A purpose-built agent gives you consistent behavior for a recurring role — a code reviewer, a research analyst, a daily-standup writer. It always uses the right model, knows the relevant skills, and keeps its own memory separate from your general assistant.

What you configure

Each agent has several tabs:

Prompt

  • Display name and agent ID — the ID is the summon handle (@code-reviewer) and is fixed once created.
  • Description — what the agent is for.
  • Default model (optional) — overrides the conversation's model when this agent runs.
  • Soul — identity and personality, prepended to the system prompt.
  • System — operational instructions, applied after the soul.
  • Photo (optional) — an avatar (PNG/JPEG/GIF/WebP/AVIF, up to 10 MB).

Memory

A dedicated memory file the agent reads for context, editable here and visible on the Memory page.

Channels

Subscribe the agent to shared memory channels (e.g. #project-notes, #team-guidelines) so it draws on common context.

Skills

Pin a subset of your installed skills so this agent prioritizes them when matching prompts.

Schedules

List and manage the scheduled tasks bound to this agent — run now, edit, or delete.
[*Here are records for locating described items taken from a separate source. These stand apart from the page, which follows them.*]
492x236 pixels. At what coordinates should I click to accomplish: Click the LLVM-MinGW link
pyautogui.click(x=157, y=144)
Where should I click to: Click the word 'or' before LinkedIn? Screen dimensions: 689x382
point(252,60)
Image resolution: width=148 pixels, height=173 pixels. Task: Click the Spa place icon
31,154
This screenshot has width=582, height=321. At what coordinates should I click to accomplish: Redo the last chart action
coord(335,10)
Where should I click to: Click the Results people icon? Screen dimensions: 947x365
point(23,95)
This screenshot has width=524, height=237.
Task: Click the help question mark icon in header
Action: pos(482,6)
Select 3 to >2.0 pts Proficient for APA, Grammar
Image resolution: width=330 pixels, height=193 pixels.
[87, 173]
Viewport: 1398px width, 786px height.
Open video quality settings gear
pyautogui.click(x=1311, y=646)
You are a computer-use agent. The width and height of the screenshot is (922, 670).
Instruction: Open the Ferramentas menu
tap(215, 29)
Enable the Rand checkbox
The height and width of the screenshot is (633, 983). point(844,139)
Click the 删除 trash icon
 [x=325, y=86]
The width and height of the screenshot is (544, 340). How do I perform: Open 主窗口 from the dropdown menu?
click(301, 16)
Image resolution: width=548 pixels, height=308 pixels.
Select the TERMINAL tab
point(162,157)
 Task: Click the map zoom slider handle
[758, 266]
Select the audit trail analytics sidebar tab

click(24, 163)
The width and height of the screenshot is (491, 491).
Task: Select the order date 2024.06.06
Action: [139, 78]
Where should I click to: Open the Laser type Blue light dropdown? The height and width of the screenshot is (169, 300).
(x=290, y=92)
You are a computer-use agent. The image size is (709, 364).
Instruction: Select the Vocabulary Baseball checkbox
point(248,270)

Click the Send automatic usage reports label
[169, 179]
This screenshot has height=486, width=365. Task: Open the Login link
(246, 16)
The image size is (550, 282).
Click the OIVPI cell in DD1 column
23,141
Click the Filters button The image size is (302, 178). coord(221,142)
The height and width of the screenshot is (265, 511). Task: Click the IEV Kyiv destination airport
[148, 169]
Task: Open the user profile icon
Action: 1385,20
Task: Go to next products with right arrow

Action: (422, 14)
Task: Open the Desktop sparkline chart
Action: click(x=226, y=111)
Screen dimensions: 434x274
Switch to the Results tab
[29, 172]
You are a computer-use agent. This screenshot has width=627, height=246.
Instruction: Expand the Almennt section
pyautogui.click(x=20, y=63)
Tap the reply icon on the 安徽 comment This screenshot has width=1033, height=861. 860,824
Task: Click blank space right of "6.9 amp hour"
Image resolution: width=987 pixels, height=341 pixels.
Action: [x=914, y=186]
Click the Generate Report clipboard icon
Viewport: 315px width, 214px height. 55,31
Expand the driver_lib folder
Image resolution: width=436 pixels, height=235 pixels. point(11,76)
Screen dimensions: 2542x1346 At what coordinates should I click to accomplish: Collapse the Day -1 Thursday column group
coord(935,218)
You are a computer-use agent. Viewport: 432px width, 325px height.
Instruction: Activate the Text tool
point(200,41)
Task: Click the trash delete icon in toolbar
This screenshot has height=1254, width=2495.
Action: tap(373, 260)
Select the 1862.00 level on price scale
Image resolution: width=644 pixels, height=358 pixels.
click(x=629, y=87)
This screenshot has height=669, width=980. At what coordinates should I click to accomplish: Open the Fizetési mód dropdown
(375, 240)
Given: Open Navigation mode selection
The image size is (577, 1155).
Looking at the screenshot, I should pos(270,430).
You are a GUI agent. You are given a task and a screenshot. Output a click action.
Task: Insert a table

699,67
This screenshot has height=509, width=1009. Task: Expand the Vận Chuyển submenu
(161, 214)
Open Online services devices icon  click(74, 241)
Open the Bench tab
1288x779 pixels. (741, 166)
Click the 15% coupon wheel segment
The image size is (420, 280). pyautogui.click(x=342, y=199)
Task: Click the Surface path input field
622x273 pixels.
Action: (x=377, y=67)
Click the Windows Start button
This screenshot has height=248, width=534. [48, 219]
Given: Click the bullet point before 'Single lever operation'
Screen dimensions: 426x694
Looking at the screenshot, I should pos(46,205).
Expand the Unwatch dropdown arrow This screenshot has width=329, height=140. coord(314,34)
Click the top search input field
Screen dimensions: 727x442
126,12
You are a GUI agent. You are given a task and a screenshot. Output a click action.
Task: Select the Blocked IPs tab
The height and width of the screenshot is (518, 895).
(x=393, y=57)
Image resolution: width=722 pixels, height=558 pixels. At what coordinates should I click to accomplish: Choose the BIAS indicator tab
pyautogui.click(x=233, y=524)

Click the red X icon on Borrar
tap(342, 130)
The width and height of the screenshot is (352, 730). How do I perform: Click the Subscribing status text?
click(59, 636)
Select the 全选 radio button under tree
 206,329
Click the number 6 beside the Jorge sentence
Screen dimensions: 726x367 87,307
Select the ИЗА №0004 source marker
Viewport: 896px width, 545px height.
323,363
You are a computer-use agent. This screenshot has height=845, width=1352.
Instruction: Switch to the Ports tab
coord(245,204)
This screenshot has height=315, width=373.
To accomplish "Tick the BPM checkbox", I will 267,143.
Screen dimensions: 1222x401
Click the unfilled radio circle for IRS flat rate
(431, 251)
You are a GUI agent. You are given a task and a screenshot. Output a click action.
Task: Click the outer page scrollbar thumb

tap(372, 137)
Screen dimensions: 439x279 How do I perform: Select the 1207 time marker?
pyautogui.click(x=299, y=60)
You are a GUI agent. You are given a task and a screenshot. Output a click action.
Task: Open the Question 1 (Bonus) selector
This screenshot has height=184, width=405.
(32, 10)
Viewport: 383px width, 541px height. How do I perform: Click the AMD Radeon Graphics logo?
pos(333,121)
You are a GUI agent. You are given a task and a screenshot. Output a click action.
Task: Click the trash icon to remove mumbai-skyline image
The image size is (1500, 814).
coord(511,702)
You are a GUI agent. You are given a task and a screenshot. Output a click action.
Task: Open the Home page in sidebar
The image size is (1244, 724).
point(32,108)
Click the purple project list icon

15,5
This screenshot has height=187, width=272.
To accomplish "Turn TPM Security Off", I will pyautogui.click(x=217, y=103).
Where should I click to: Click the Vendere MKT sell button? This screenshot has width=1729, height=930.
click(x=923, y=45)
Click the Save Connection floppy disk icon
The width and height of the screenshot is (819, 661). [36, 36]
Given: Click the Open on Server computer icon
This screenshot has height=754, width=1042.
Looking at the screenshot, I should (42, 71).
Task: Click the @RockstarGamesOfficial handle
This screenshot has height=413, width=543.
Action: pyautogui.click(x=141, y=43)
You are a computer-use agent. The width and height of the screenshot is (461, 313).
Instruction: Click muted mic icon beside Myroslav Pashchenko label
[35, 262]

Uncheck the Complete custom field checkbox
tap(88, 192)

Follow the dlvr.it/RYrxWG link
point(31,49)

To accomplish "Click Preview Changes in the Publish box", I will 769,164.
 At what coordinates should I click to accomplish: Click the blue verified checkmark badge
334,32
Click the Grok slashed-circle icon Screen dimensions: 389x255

When a bound schedule fires, the task runs as this agent.

Summoning an agent

Type @agent-id in the launcher to start a conversation with that agent (for example, @research summarize this paper). Tasks bound to the agent automatically run under it.

Built-in agents

Agentastic ships with system-managed agents like Deep Research and Slide Creator. These power the corresponding apps and can't be deleted, but you can use them like any other agent.